Une enquête immersive sur les formes ordinaires de politisation
©Rencontre 15 mai 2025/Forum urbain
Julien Talpin a ouvert la rencontre par une présentation de son enquête ethnographique, menée pendant dix ans à Roubaix, "capitale française de l’abstention". Il y analyse les ressorts de la démobilisation politique des classes populaires. Une explication fréquemment avancée est que cette résignation serait à la source de la dépolitisation des classes populaires, mais ce n’est pas toujours ce que l’on observe sur le terrain : il existe des formes de politisation ordinaire liée aux questions de racisme et de discrimination. Ces épreuves individuelles de discrimination finissent, à force d’être partagées, par constituer une expérience collective.
Mais cette colère peine à trouver un débouché politique : la question de la discrimination constitue un "angle mort" du programme des partis politiques. Trois facteurs alimentent ce phénomène. D’abord, une impuissance politique croissante à répondre aux attentes des classes populaires (accès aux logements sociaux ou aux emplois municipaux), qui crée un sentiment de résignation ("la politique, ça ne sert à rien"). Ensuite, des répertoires d’action désajustés : en France, les luttes anti-discrimination passent plus par la réflexion que par l’action. Enfin, une sorte de "répression à bas bruit", le militantisme antiraciste étant souvent perçu comme une menace par les acteurs politiques – d’où la suppression de subventions pour les acteurs trop critiques, voire leur disqualification en tant que séparatistes ou faisant le jeu du communautarisme, quand ce n’est pas celui de l’islamisme… La situation est donc problématique : l’exclusion croissante de populations de la participation politique se combine à un sentiment d’injustice et de délaissement.

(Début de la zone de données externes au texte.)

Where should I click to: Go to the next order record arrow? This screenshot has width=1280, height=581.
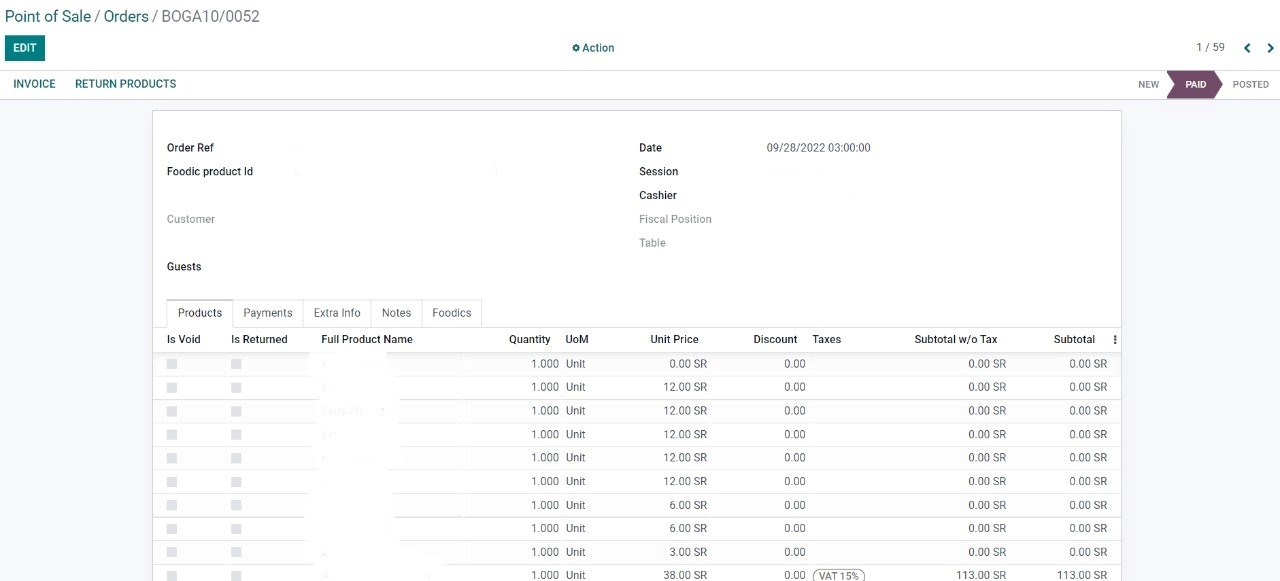(1271, 48)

Quelles sont les solutions que l’on peut apporter ?
De la politique de la ville au "community organizing"
©Rencontre 15 mai 2025/Forum urbain
Dans la seconde partie de la table ronde, Thierry Oblet et Eddy Durteste tentent de répondre à cette question. Tout d'abord, Thierry Oblet a souligné l’histoire de la participation politique de ces populations, particulièrement forte à la fin du XX° siècle, qui avait produit une réponse des pouvoirs publics avec la création de la politique de la ville. Mais peu à peu, cette politique de la ville a changé d’orientation, se focalisant davantage sur la question du logement et de la réhabilitation des grands ensembles que sur celle de l’animation du lien social ou de l’intégration sociale. Venant des Etats-Unis, le type de solution apportées aujourd’hui serait plus individuelle que collective, avec le succès du concept de l’agency, c’est-à-dire la capacité individuelle à s'approprier le pouvoir et à s'en servir pour faire valoir ses droits.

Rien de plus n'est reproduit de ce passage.